Conrad Gillett, entomologiste à l'Université de Hawaii, qui utilise également des techniques moléculaires pour étudier les intestins d'insectes, a convenu que les habitudes alimentaires des mouches pourraient constituer un biais considérable. D'autres études ont utilisé des insectes tels que les moustiques et les coléoptères, l'insecte de prédilection de Gillett, et pourraient être ajoutés aux enquêtes sur la forêt tropicale pour augmenter la diversité des mammifères détectés.

Pourtant, c'est une méthode rapide et efficace pour étudier la diversité qui pourrait être utilisée dans de nombreux environnements, dit Gillett. «C'est certainement quelque chose qui mérite d'être étudié», dit Gillett. «À l'heure actuelle, je ne suis pas sûr que l'on puisse compter sur les mouches exclusivement pour une enquête, mais en tant que complément, absolument.

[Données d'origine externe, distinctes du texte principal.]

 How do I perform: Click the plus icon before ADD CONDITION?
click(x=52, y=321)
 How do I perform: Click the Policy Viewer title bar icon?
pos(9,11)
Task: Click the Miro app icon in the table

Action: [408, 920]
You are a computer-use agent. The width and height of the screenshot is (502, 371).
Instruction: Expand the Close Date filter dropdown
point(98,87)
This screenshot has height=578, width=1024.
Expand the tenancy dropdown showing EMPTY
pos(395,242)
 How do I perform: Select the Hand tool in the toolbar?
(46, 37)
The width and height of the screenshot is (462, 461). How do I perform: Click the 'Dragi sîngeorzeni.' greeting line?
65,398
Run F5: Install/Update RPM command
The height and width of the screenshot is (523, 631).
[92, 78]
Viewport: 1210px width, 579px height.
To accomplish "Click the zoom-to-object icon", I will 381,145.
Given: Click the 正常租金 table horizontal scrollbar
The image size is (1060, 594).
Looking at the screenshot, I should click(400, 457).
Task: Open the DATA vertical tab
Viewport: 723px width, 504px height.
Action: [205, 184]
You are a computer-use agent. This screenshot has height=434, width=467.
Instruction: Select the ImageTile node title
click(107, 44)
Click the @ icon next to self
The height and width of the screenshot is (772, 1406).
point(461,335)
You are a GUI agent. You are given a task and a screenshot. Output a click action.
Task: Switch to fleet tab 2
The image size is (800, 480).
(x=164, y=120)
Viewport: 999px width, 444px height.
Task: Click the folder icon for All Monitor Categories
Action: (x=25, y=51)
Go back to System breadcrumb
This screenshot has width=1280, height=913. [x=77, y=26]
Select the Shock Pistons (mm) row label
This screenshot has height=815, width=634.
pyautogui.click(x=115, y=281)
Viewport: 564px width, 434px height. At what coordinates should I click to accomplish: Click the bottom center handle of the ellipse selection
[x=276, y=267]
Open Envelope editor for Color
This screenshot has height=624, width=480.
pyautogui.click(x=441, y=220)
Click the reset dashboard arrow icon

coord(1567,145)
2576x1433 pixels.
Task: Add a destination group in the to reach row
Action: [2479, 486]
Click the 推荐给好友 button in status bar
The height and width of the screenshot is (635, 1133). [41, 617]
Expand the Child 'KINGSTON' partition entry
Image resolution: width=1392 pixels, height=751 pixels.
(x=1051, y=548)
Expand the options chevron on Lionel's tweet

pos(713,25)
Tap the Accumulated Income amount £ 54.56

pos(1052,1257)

C'est quelque chose qui doit être pris en compte. »La simplicité de la technique la rend encore plus attrayante. «Ce n'est que du porc suspendu dans la forêt», dit McMillan.

Après avoir essayé cette méthode d'enquête dans une forêt bien étudiée, McMillan espère que cette approche pourrait être utilisée dans d'autres contextes où la faune est encore un mystère. Cela posera un autre défi: contrairement à Barro Colorado, de nombreuses forêts regorgent d’animaux qui n’ont pas encore été nommés, et encore moins d’un code-barres ADN. Mais à mesure que le codage à barres de l'ADN devient de plus en plus courant et que les bases de données se développent, les chercheurs pensent qu'ils seront capables de détecter même les espèces rares difficiles à suivre du point de vue de la conservation.

"Parce que l'île de Barro Colorado a été si bien étudiée par tant de scientifiques pendant si longtemps, vous pouvez la replacer dans un contexte plus large", déclare McMillan.

Mieux encore, il n'y a pas de forêt menacée sur la Terre sans mouches. «Ce groupe de mouches est présent dans le monde entier. Ils sont communs dans tous les habitats », dit Rodgers. Grâce à ces scientifiques créatifs et à leur idée débordante, nous devrons peut-être considérer ces insectes omniprésents comme des nuisances gênantes, mais aussi comme des défenseurs de l'environnement de valeur.